Banjul, la capitale gambienne a vécu la journée d’hier dans une certaine confusion. Une frange, sans doute minoritaire, de l’armée, a voulu profiter de l’absence du président Yaya Jammeh, pour prendre le pouvoir. Malheureusement pour les putschistes, le tout-puissant président de ce petit pays incrusté dans le Sénégal, ne semble pas aussi impopulaire au sein de la grande muette qu’il l’est sur la scène internationale. En conséquence, le mouvement a été vite maîtrisé, et les principaux meneurs tués ou mis aux arrêts. Ce qui ne devrait pourtant pas inciter Yaya Jammeh à jubiler…

L’échec de la tentative de coup d’Etat contre le président gambien est paradoxalement de nature à renforcer le camp de ceux qui le voient comme un dirigeant autoritaire. En effet, il est de la méthode de gestion des dictateurs qu’ils s’appuient essentiellement sur l’armée. Sacrifiant le reste de la population qu’ils privent des moyens de subsistance les plus élémentaires et des libertés les plus fondamentales, ils s’assurent le soutien de l’armée dont ils achètent le dévouement au moyen de privilèges insolents. Ce qui s’est passé hier en Gambie est bien conforme à ce schéma.

Une poignée de militaires, aigris et pensant vouloir capitaliser les critiques que les organismes de défense des droits humains et chancelleries occidentales ne cessent d’émettre à l’encore de Yaya Jammeh, a eu la ‘’folle idée’’ de perpétrer un coup d’Etat. Mais très vite, le gros contingent de l’armée, de la gendarmerie et de la police s’est dressé pour pérenniser un pouvoir qui dure depuis 20 ans. Craignant de se rendre coupable d’une audace suicidaire, les populations de Banjul sont demeurées chez elles, attendant l’issue du bras de fer armé. Elles ne seraient pas mécontentes de voir l’histoire burkinabè se répéter chez elles, mais elles n’osent pas le clamer. Du coup, elles se taisent et se résignent... en attendant !

Quand le président gambien rentrera de son séjour, il pourra parader et mettre en avant la baraka qui lui colle à la peau. A coup, sûr, il frappera à son tour ce qui reste de cet ‘’affront’’ La nature fracassante du personnage privilégie un tel scénario. Cependant, ce serait une erreur de sa part. Parce que ce qui vient de s’y passer est une sorte de coup de semonce qui devrait être compris comme tel.
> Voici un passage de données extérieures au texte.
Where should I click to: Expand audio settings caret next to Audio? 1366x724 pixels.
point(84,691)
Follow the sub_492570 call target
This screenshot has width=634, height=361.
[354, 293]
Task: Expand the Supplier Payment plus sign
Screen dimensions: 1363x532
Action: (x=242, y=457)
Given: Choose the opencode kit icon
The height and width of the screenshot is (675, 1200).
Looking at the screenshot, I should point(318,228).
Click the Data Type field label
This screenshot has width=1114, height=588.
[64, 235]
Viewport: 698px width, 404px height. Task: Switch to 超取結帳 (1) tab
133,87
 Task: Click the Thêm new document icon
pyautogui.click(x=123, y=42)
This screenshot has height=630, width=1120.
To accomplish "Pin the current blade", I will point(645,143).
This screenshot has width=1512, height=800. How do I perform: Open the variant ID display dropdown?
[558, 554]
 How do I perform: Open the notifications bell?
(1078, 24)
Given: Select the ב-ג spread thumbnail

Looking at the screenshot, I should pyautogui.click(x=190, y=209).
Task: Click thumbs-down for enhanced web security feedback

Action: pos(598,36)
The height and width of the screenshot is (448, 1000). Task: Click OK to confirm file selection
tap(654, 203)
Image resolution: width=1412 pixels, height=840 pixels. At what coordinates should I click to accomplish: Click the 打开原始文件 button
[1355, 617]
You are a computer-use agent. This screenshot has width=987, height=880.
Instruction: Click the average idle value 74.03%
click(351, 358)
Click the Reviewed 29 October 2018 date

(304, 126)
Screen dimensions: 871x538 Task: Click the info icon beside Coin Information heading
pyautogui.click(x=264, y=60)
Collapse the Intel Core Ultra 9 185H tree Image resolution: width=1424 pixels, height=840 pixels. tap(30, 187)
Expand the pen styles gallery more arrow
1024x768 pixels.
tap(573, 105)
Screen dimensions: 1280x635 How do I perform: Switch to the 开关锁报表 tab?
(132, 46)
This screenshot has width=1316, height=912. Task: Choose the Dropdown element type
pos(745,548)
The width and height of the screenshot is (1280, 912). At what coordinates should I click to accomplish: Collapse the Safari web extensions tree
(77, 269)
La tentative de coup d’Etat d’hier laisse croire que la forteresse dans laquelle il croit avoir muselé tous les Gambiens commence à craquer. Certains Gambiens en ont marre de se calfeutrer dans la peur permanente de la répression. Quitte à servir de cobaye, ils exprimeront de plus en plus leur colère et leur désapprobation. Et progressivement, s’inspirant des révoltes populaires qui ont fait partir Blaise Compaoré et qui couvent au Togo, au Bénin, en RDC ou encore au Gabon, la tendance pourrait se généraliser à tout le pays.

En conséquence, le président Yaya Jammeh devrait avoir le triomphe modeste et se concentrer plutôt sur le message que constitue cette tentative avortée de coup d’Etat.